"""
Dynamic Quantization
====================
In this recipe you will see how to take advantage of Dynamic
Quantization to accelerate inference on an LSTM-style recurrent neural
network. This reduces the size of the model weights and speeds up model
execution.
Introduction
-------------
There are a number of trade-offs that can be made when designing neural
networks. During model development and training you can alter the
number of layers and number of parameters in a recurrent neural network
and trade-off accuracy against model size and/or model latency or
throughput. Such changes can take lot of time and compute resources
because you are iterating over the model training. Quantization gives
you a way to make a similar trade off between performance and model
accuracy with a known model after training is completed.
You can give it a try in a single session and you will certainly reduce
your model size significantly and may get a significant latency
reduction without losing a lot of accuracy.

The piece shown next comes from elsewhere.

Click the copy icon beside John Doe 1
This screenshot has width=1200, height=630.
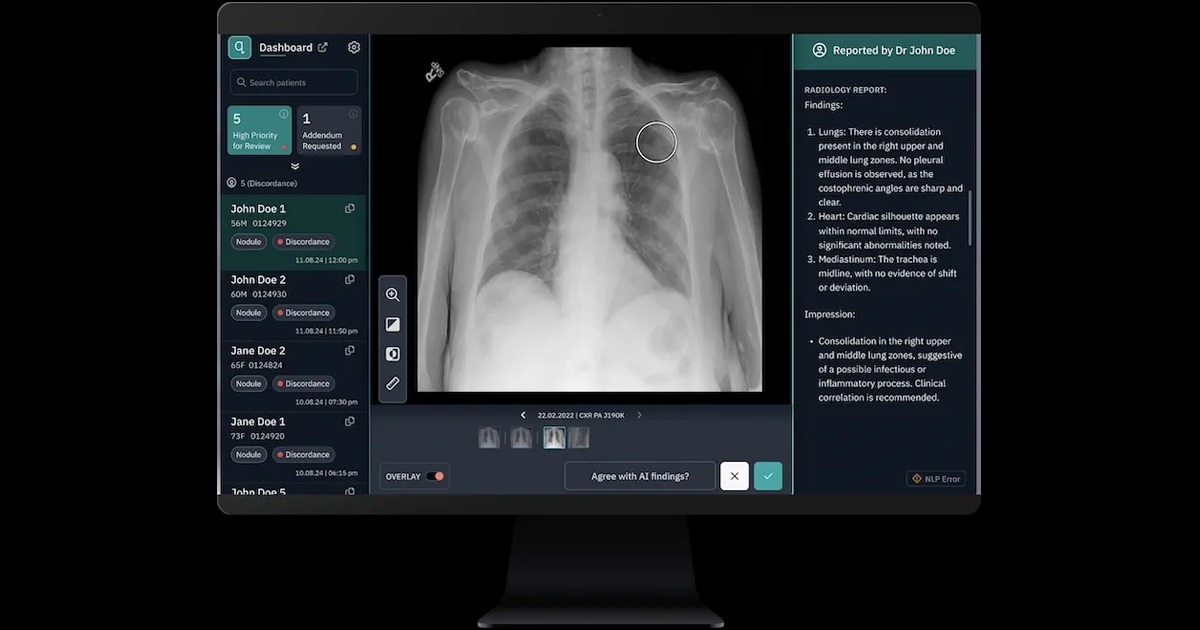pos(350,209)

What is dynamic quantization?
-------------
Quantizing a network means converting it to use a reduced precision
integer representation for the weights and/or activations. This saves on
model size and allows the use of higher throughput math operations on
your CPU or GPU.
When converting from floating point to integer values you are
essentially multiplying the floating point value by some scale factor
and rounding the result to a whole number. The various quantization
approaches differ in the way they approach determining that scale
factor.
The key idea with dynamic quantization as described here is that we are
going to determine the scale factor for activations dynamically based on
the data range observed at runtime. This ensures that the scale factor
is "tuned" so that as much signal as possible about each observed
dataset is preserved.
The model parameters on the other hand are known during model conversion
and they are converted ahead of time and stored in INT8 form.

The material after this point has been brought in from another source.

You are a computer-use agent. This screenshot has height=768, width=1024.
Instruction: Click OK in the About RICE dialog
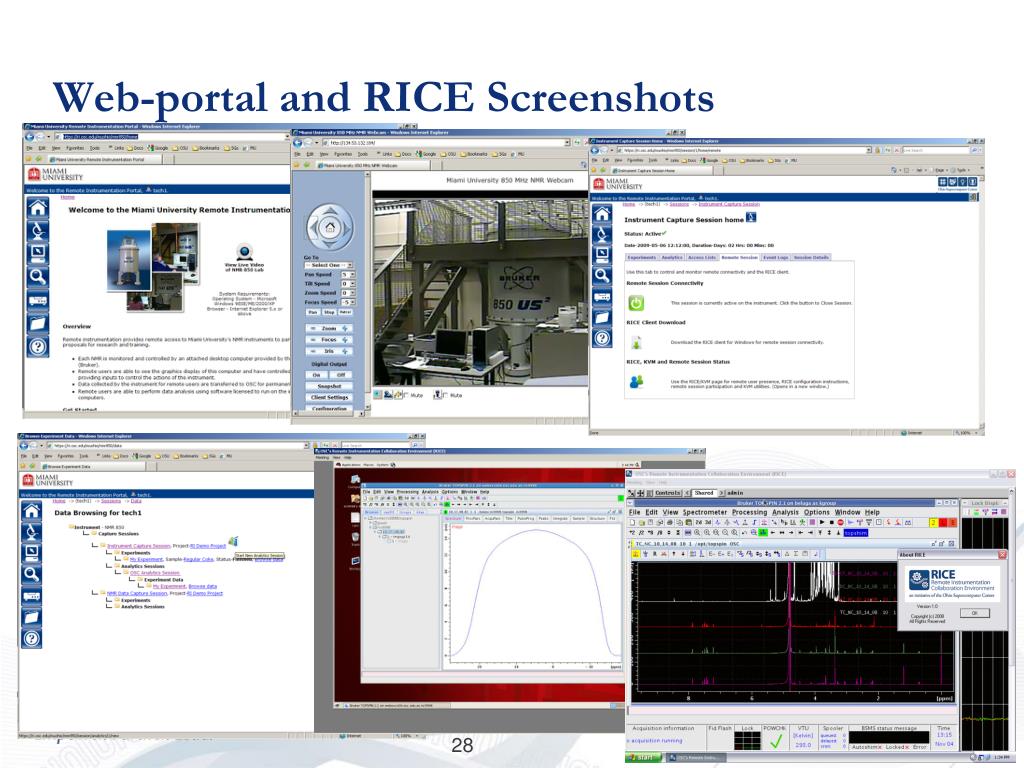pyautogui.click(x=974, y=613)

Arithmetic in the quantized model is done using vectorized INT8
instructions. Accumulation is typically done with INT16 or INT32 to
avoid overflow. This higher precision value is scaled back to INT8 if
the next layer is quantized or converted to FP32 for output.

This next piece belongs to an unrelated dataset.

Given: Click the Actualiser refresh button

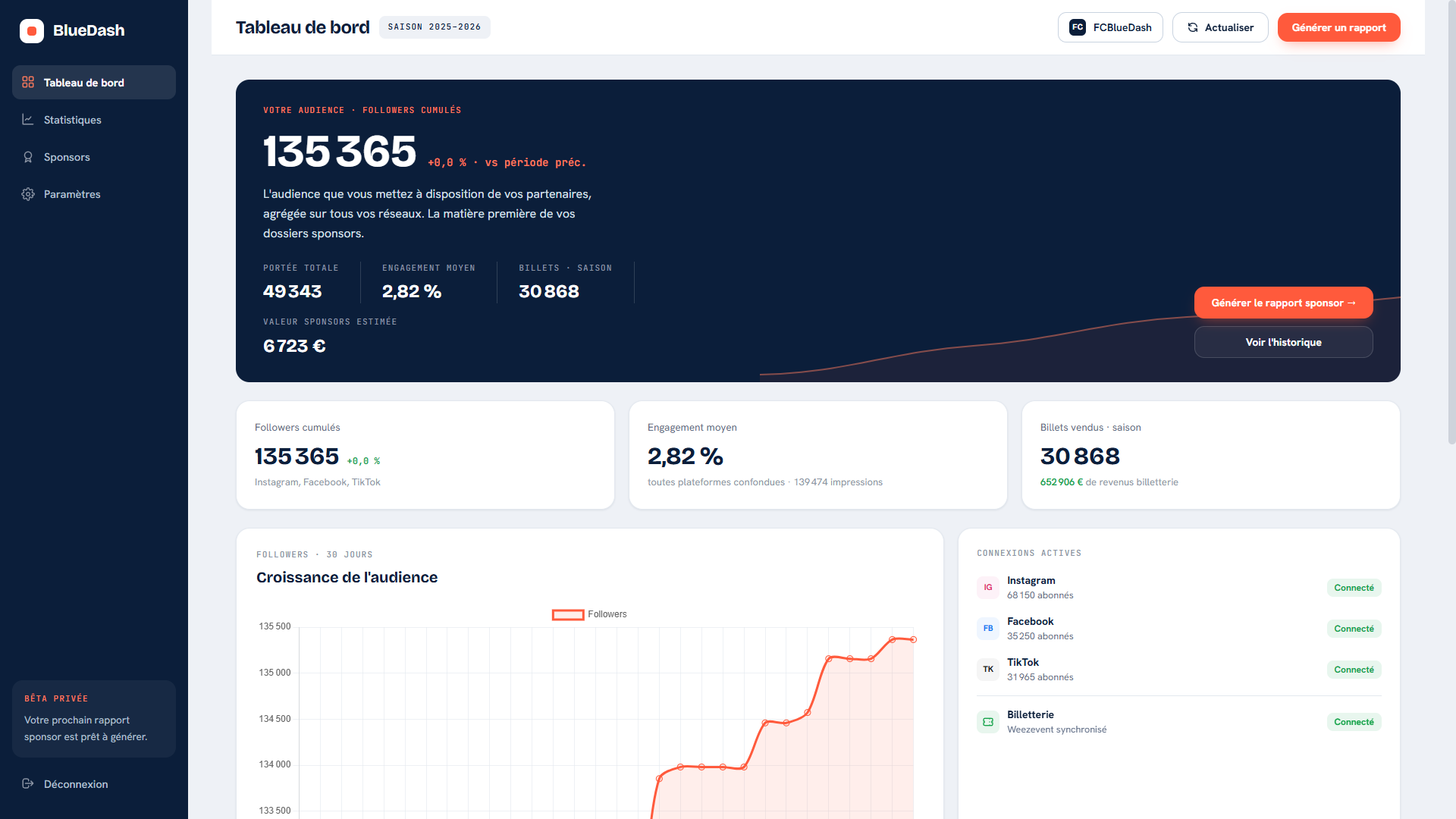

Dynamic quantization is relatively free of tuning parameters which makes
it well suited to be added into production pipelines as a standard part
of converting LSTM models to deployment.
.. note::
Limitations on the approach taken here
This recipe provides a quick introduction to the dynamic quantization
features in PyTorch and the workflow for using it. Our focus is on
explaining the specific functions used to convert the model. We will
make a number of significant simplifications in the interest of brevity
and clarity
1. You will start with a minimal LSTM network
2. You are simply going to initialize the network with a random hidden
state
3. You are going to test the network with random inputs
4. You are not going to train the network in this tutorial
5. You will see that the quantized form of this network is smaller and
runs faster than the floating point network we started with
6. You will see that the output values are generally in the same
ballpark as the output of the FP32 network, but we are not
demonstrating here the expected accuracy loss on a real trained
network
You will see how dynamic quantization is done and be able to see
suggestive reductions in memory use and latency times. Providing a
demonstration that the technique can preserve high levels of model
accuracy on a trained LSTM is left to a more advanced tutorial. If you
want to move right away to that more rigorous treatment please proceed
to the `advanced dynamic quantization
tutorial `__.
Steps
-------------
This recipe has 5 steps.
1. Set Up - Here you define a very simple LSTM, import modules, and establish
some random input tensors.
2. Do the Quantization - Here you instantiate a floating point model and then create quantized
version of it.
3. Look at Model Size - Here you show that the model size gets smaller.
4. Look at Latency - Here you run the two models and compare model runtime (latency).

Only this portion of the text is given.